Data supplied:
※ ※ ※

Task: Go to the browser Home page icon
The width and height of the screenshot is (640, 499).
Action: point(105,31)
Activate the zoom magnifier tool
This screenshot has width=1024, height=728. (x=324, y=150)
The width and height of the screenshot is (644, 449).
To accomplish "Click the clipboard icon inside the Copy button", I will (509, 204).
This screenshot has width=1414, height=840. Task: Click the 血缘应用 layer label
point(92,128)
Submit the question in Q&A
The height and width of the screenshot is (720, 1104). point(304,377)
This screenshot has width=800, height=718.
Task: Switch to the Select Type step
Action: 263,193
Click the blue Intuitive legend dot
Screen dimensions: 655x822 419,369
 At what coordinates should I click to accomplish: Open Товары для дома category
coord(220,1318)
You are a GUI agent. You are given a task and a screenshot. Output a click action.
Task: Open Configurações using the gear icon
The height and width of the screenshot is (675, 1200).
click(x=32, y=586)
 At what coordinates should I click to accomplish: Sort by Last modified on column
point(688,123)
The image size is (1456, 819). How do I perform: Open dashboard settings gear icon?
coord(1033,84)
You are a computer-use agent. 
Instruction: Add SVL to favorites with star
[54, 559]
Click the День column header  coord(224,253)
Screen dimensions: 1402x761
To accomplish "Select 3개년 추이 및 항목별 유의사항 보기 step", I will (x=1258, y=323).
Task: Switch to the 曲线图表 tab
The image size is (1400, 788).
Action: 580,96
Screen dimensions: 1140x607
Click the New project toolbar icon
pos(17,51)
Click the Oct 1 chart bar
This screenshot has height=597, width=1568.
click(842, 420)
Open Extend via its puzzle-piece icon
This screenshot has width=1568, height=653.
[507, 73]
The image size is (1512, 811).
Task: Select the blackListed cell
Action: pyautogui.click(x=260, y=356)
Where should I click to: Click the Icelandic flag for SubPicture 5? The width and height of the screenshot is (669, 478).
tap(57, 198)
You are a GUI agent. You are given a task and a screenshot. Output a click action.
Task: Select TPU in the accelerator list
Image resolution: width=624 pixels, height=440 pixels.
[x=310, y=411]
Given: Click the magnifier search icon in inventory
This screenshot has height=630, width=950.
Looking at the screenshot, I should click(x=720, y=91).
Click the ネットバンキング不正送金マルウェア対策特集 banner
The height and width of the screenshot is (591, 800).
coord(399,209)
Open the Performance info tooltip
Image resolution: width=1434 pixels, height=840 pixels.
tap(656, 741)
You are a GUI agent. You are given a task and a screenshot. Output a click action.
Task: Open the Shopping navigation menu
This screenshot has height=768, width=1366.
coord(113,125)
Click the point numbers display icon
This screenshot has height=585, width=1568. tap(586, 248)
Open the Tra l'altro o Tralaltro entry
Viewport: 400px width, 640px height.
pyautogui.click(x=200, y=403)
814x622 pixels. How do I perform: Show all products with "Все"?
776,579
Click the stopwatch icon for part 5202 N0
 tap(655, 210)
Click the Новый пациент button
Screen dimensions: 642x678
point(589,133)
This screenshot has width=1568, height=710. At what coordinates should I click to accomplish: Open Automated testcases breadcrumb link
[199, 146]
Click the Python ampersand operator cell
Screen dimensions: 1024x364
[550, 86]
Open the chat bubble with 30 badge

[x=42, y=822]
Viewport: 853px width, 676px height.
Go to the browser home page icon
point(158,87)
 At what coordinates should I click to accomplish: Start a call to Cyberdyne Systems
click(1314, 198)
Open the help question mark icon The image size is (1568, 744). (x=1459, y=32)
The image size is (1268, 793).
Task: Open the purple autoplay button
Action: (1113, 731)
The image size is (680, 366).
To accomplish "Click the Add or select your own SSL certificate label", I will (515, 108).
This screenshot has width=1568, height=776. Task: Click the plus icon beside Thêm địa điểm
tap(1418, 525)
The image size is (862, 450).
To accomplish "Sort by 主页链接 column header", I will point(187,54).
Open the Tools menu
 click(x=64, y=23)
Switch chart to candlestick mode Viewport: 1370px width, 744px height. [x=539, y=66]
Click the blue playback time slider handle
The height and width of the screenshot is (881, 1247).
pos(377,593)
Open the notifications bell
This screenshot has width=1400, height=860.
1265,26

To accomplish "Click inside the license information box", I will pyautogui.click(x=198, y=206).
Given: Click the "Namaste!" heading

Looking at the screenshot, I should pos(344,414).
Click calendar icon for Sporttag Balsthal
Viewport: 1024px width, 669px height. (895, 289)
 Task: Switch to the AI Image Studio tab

※ ※ ※

Request: Reproduce all of the records above verbatim, line for line, with nothing added or dropped.

The completed task:
Task: Go to the browser Home page icon
The width and height of the screenshot is (640, 499).
Action: point(105,31)
Activate the zoom magnifier tool
This screenshot has width=1024, height=728. (x=324, y=150)
The width and height of the screenshot is (644, 449).
To accomplish "Click the clipboard icon inside the Copy button", I will (509, 204).
This screenshot has width=1414, height=840. Task: Click the 血缘应用 layer label
point(92,128)
Submit the question in Q&A
The height and width of the screenshot is (720, 1104). point(304,377)
This screenshot has width=800, height=718.
Task: Switch to the Select Type step
Action: 263,193
Click the blue Intuitive legend dot
Screen dimensions: 655x822 419,369
 At what coordinates should I click to accomplish: Open Товары для дома category
coord(220,1318)
You are a GUI agent. You are given a task and a screenshot. Output a click action.
Task: Open Configurações using the gear icon
The height and width of the screenshot is (675, 1200).
click(x=32, y=586)
 At what coordinates should I click to accomplish: Sort by Last modified on column
point(688,123)
The image size is (1456, 819). How do I perform: Open dashboard settings gear icon?
coord(1033,84)
You are a computer-use agent. 
Instruction: Add SVL to favorites with star
[54, 559]
Click the День column header  coord(224,253)
Screen dimensions: 1402x761
To accomplish "Select 3개년 추이 및 항목별 유의사항 보기 step", I will (x=1258, y=323).
Task: Switch to the 曲线图表 tab
The image size is (1400, 788).
Action: 580,96
Screen dimensions: 1140x607
Click the New project toolbar icon
pos(17,51)
Click the Oct 1 chart bar
This screenshot has height=597, width=1568.
click(842, 420)
Open Extend via its puzzle-piece icon
This screenshot has width=1568, height=653.
[507, 73]
The image size is (1512, 811).
Task: Select the blackListed cell
Action: pyautogui.click(x=260, y=356)
Where should I click to: Click the Icelandic flag for SubPicture 5? The width and height of the screenshot is (669, 478).
tap(57, 198)
You are a GUI agent. You are given a task and a screenshot. Output a click action.
Task: Select TPU in the accelerator list
Image resolution: width=624 pixels, height=440 pixels.
[x=310, y=411]
Given: Click the magnifier search icon in inventory
This screenshot has height=630, width=950.
Looking at the screenshot, I should click(x=720, y=91).
Click the ネットバンキング不正送金マルウェア対策特集 banner
The height and width of the screenshot is (591, 800).
coord(399,209)
Open the Performance info tooltip
Image resolution: width=1434 pixels, height=840 pixels.
tap(656, 741)
You are a GUI agent. You are given a task and a screenshot. Output a click action.
Task: Open the Shopping navigation menu
This screenshot has height=768, width=1366.
coord(113,125)
Click the point numbers display icon
This screenshot has height=585, width=1568. tap(586, 248)
Open the Tra l'altro o Tralaltro entry
Viewport: 400px width, 640px height.
pyautogui.click(x=200, y=403)
814x622 pixels. How do I perform: Show all products with "Все"?
776,579
Click the stopwatch icon for part 5202 N0
 tap(655, 210)
Click the Новый пациент button
Screen dimensions: 642x678
point(589,133)
This screenshot has width=1568, height=710. At what coordinates should I click to accomplish: Open Automated testcases breadcrumb link
[199, 146]
Click the Python ampersand operator cell
Screen dimensions: 1024x364
[550, 86]
Open the chat bubble with 30 badge

[x=42, y=822]
Viewport: 853px width, 676px height.
Go to the browser home page icon
point(158,87)
 At what coordinates should I click to accomplish: Start a call to Cyberdyne Systems
click(1314, 198)
Open the help question mark icon The image size is (1568, 744). (x=1459, y=32)
The image size is (1268, 793).
Task: Open the purple autoplay button
Action: (1113, 731)
The image size is (680, 366).
To accomplish "Click the Add or select your own SSL certificate label", I will (515, 108).
This screenshot has width=1568, height=776. Task: Click the plus icon beside Thêm địa điểm
tap(1418, 525)
The image size is (862, 450).
To accomplish "Sort by 主页链接 column header", I will point(187,54).
Open the Tools menu
 click(x=64, y=23)
Switch chart to candlestick mode Viewport: 1370px width, 744px height. [x=539, y=66]
Click the blue playback time slider handle
The height and width of the screenshot is (881, 1247).
pos(377,593)
Open the notifications bell
This screenshot has width=1400, height=860.
1265,26

To accomplish "Click inside the license information box", I will pyautogui.click(x=198, y=206).
Given: Click the "Namaste!" heading

Looking at the screenshot, I should pos(344,414).
Click calendar icon for Sporttag Balsthal
Viewport: 1024px width, 669px height. (895, 289)
 Task: Switch to the AI Image Studio tab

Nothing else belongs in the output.